Just One Vote July 22, 2012 at 06:00 PM
Here's another case of idealism crashing into reality. My dad used to say, "Locks are made for honest people". Our local and national legislators try to regulate our behavior, but laws are only as effective as their oversight and enforcement. So instead of enacting more laws, maybe we need to have a comprehensive conversation about the rights AND responsibilities conferred by our constitution. For example, if James Holmes had the right to buy 4 guns at local gun stores, did he also have the right to purchase 6,000 rounds of ammunition, bomb-making supplies and protective armor on the internet? Was there any oversight by his credit card company on these questionable transactions and shipments? Why do some laws confer rights and ignore responsibilities when the consequence can be so deadly. The answers lie within our politics because the internet isn't regulated like a domestic business. So how can our nation protect it's citizens without taking away the freedoms that built it? I believe we must all keep thinking, talking and writing. That's what the founding fathers did when they conceived this "grand experiment" called the United States of America. We should do no less.

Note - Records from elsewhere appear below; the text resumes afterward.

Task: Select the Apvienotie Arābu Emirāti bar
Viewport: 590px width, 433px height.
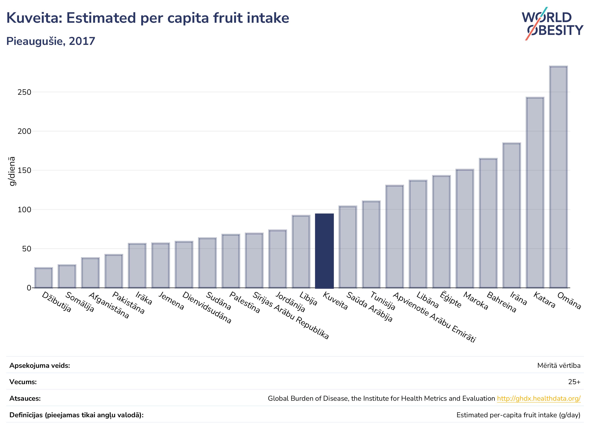Action: click(x=394, y=236)
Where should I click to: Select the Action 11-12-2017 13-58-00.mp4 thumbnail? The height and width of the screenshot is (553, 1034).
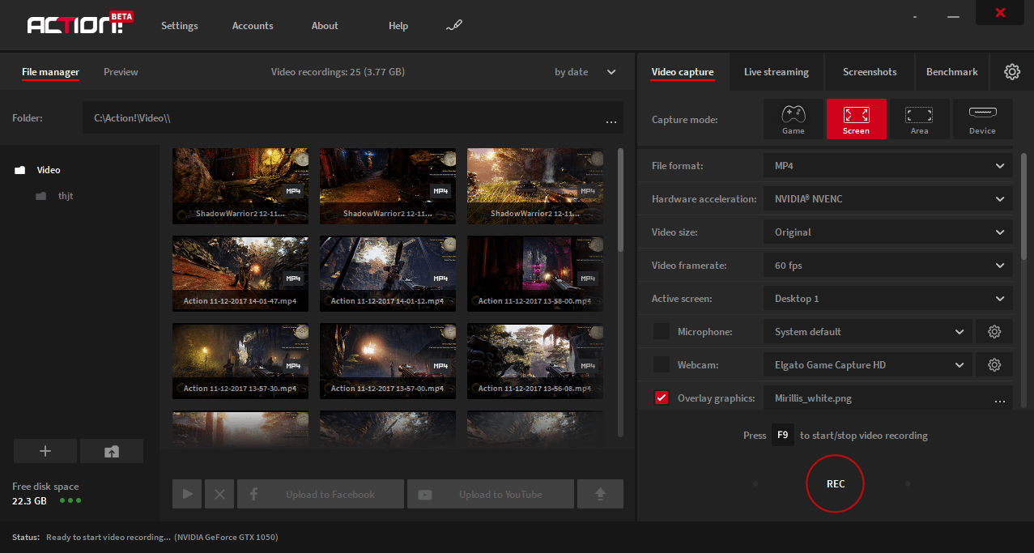(534, 274)
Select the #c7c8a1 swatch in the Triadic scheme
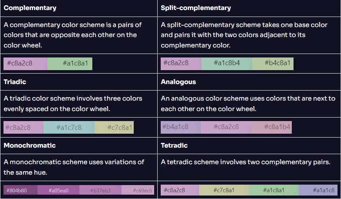The width and height of the screenshot is (341, 199). 114,127
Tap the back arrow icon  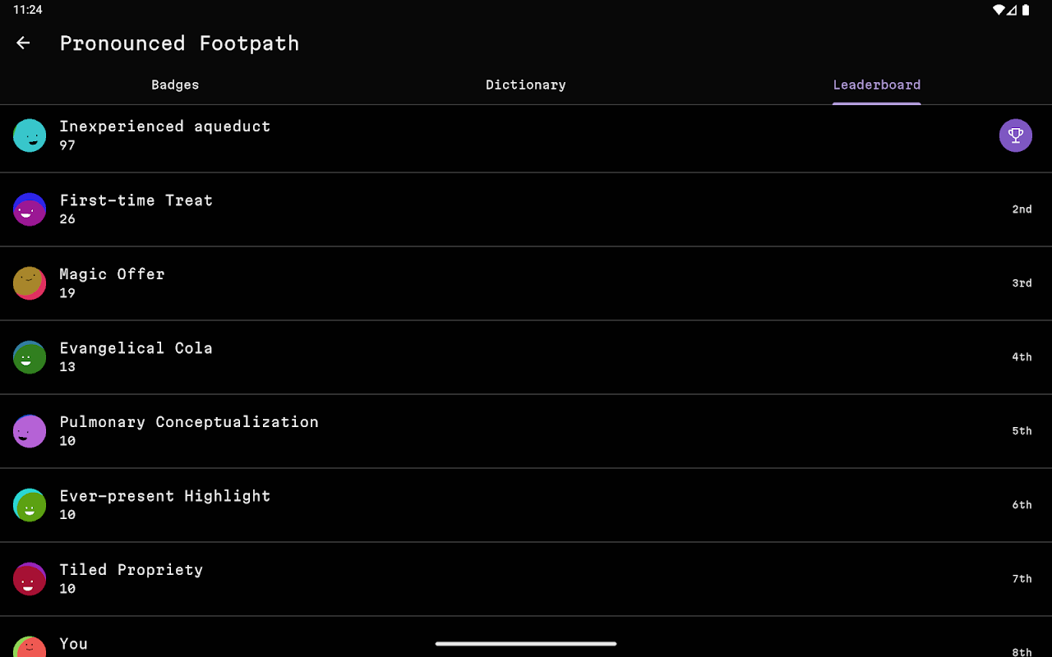click(23, 44)
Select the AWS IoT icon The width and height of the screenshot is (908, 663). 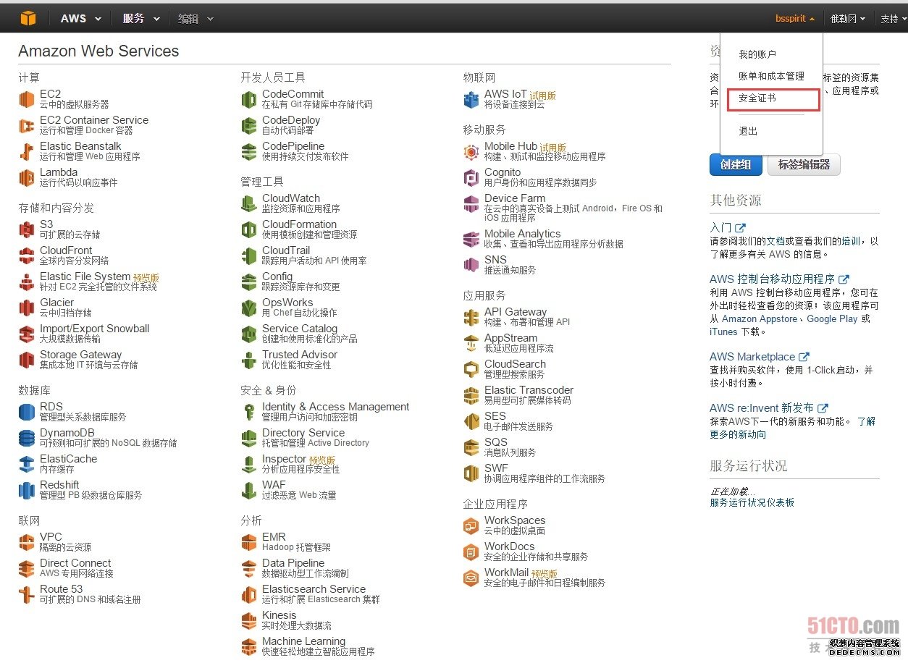point(471,99)
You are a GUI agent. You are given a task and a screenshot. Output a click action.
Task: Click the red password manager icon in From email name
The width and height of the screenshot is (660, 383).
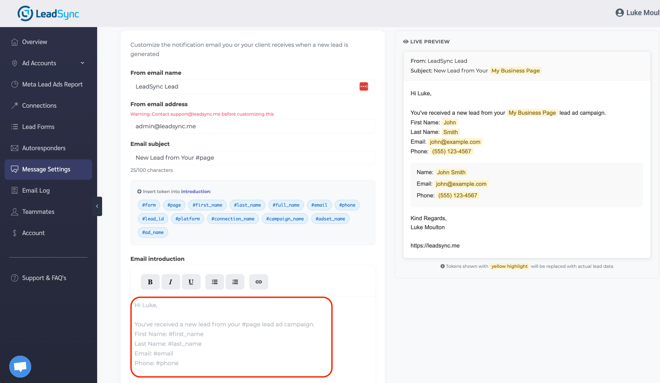coord(363,86)
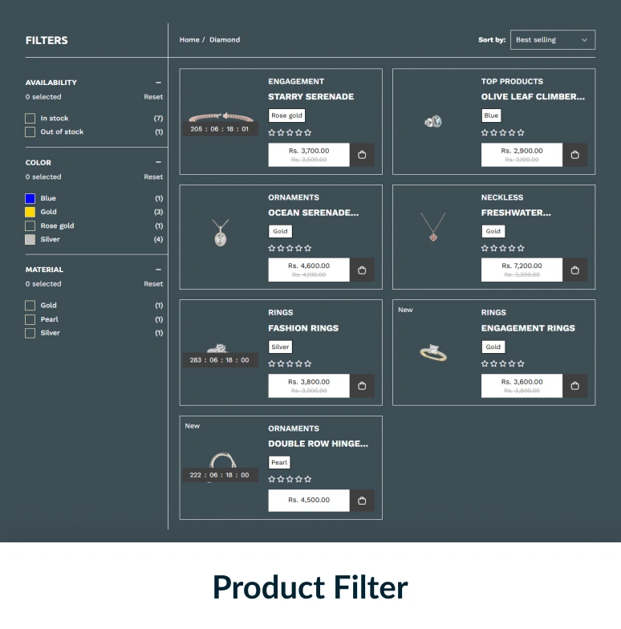
Task: Add Double Row Hinge to cart
Action: pos(362,501)
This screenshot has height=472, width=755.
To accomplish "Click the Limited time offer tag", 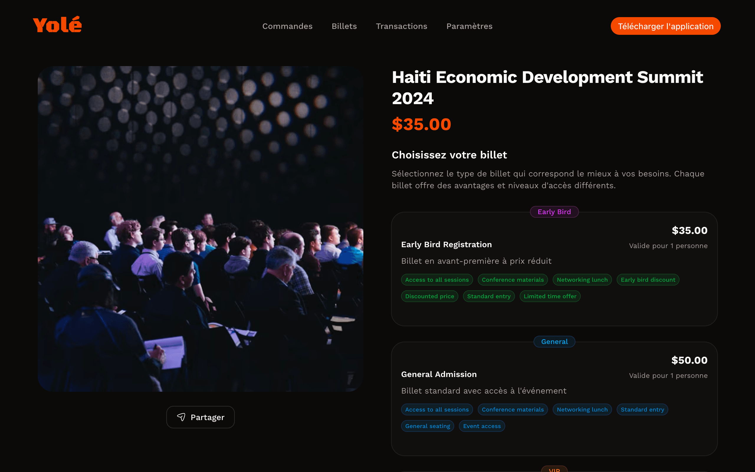I will click(550, 296).
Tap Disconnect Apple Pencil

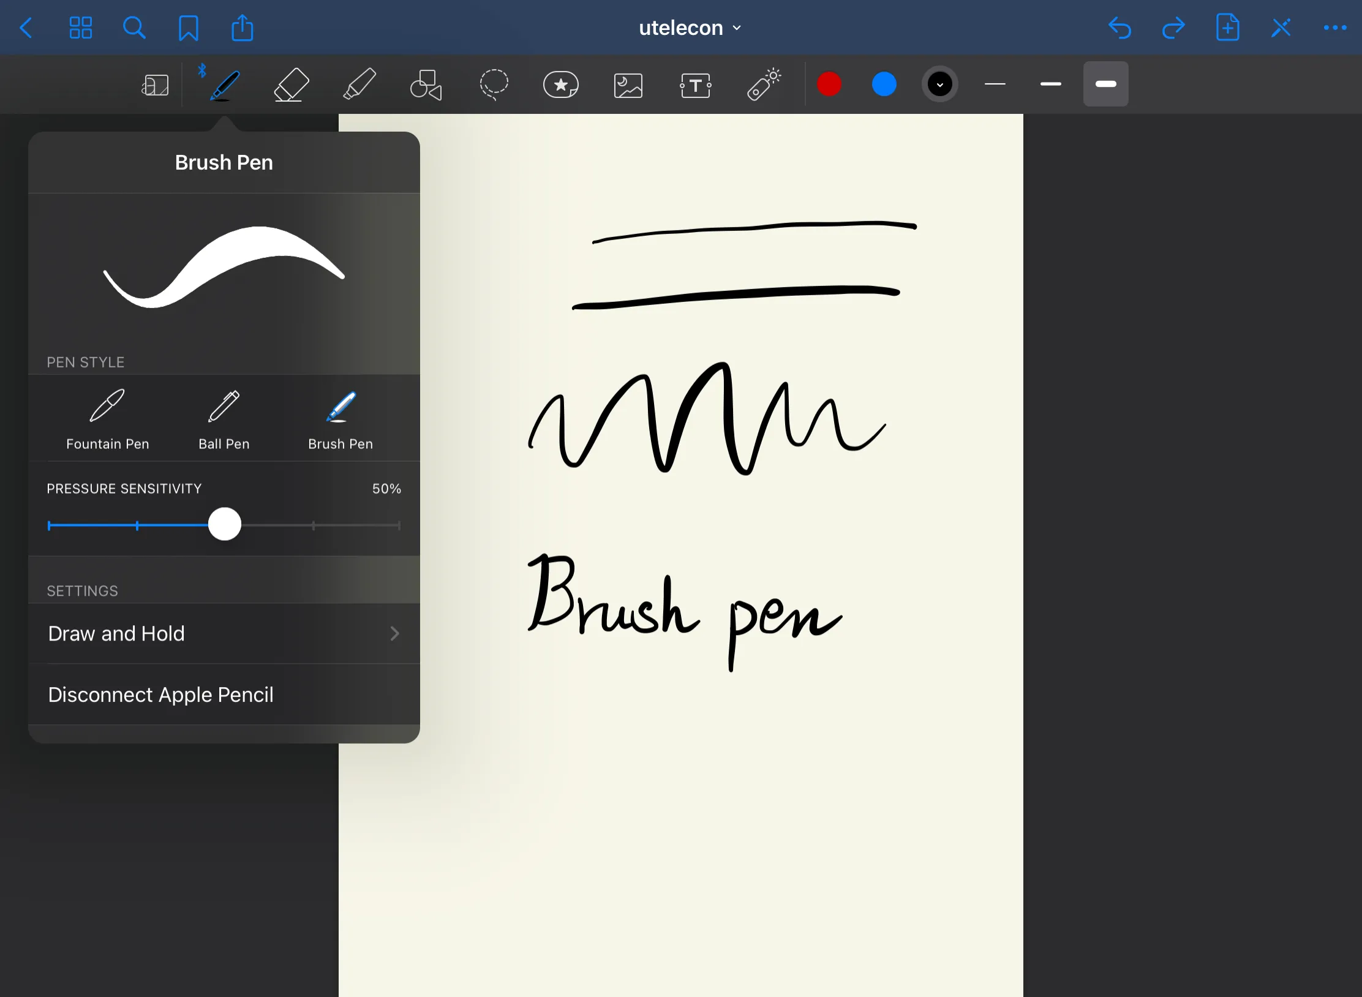pyautogui.click(x=161, y=694)
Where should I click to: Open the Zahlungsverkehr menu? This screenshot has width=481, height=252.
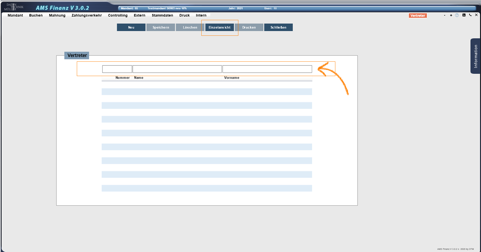coord(87,15)
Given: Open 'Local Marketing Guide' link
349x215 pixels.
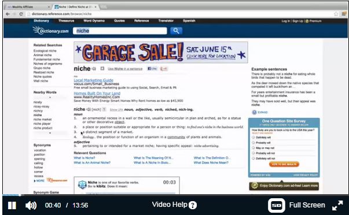Looking at the screenshot, I should click(x=94, y=80).
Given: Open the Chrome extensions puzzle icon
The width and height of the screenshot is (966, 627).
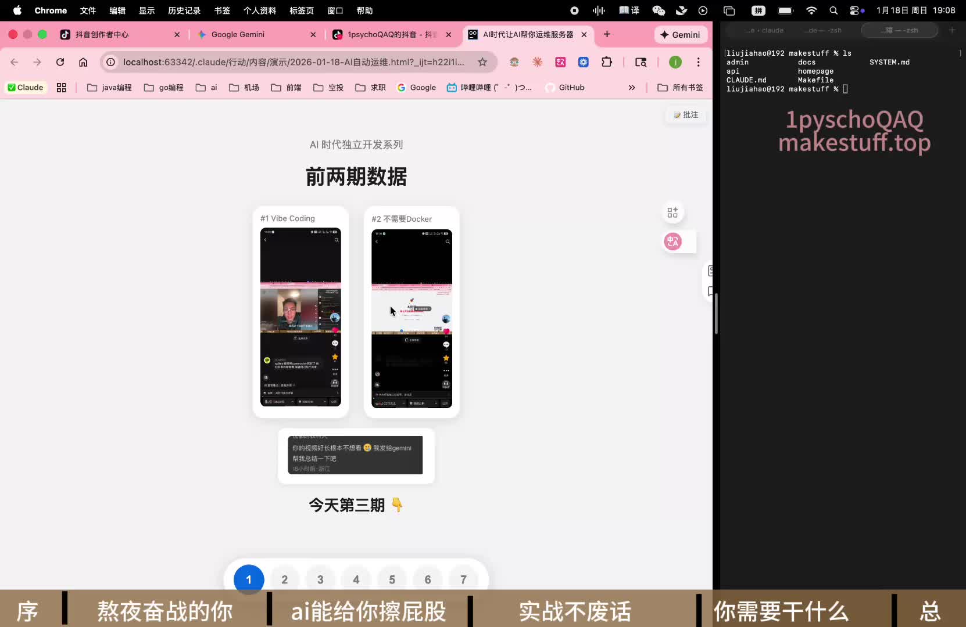Looking at the screenshot, I should pos(608,62).
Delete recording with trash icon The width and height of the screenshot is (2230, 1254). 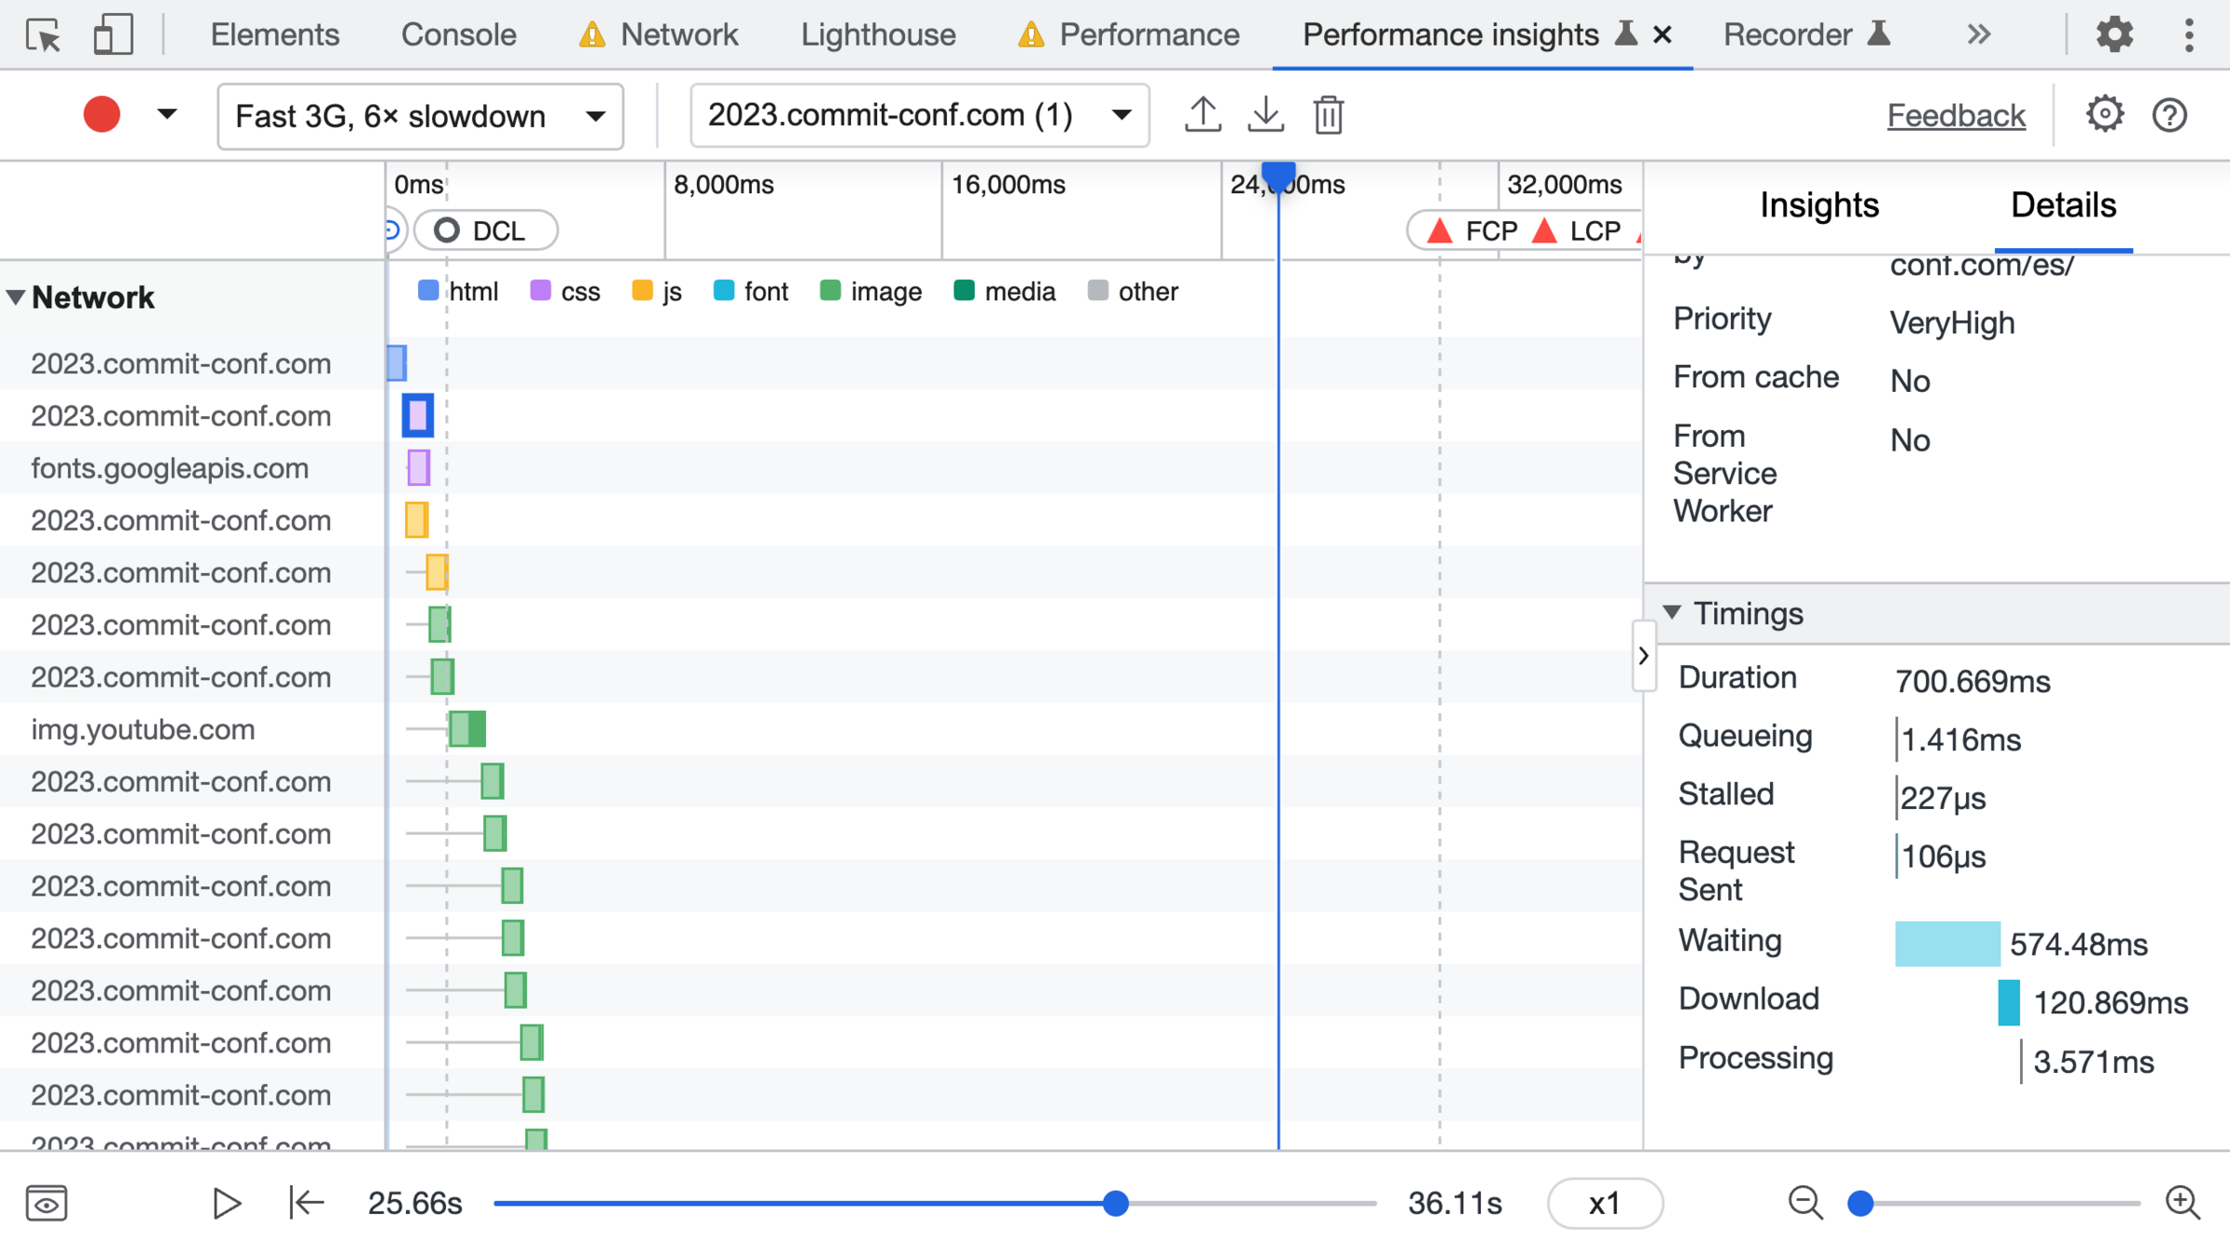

Kris Marriott July 22, 2012 at 06:24 PM
Well said Geni. Though the internet regulation is a bit of a stretch for me. If I walk into several different gun shops around the area, I'm sure I could come up with that much ammo, and bomb making supplies are often household products that can be obtained in the same manor as I mentioned with ammo. We can't stop all of this without marshal law, and that is absolutely no way to live.
Marti Long July 22, 2012 at 11:24 PM
Keep the right to bear arms for ones own safety, just modify the law, so that it is not so darn easy for anyone to buy these type of clip magazines, which no american should ever have in their home for protection, no person on this planet should be able to buy those, except the federal government for use to defend out country at war. It is hideous to think that this could not be repeated if the laws stay as they are, and any one can buy these gun clips that fire off repeated rounds of amunition - all those people would not have been killed, if the Brady laws had remained in place years ago - let's take responsibility for placing this stuff in a sick persons' hands, which should never have happened. Law enforcement can do backgrounds, and records should be kept on who, why, it is necessary to buy such equipment.
Derek Vela July 23, 2012 at 04:45 PM
Will century 16 be open again or closed down forever and I highly doubt anyone will go another theater again. Oh man I wish I had a time machine so I can go back in time to prevent this massacre to ever happen.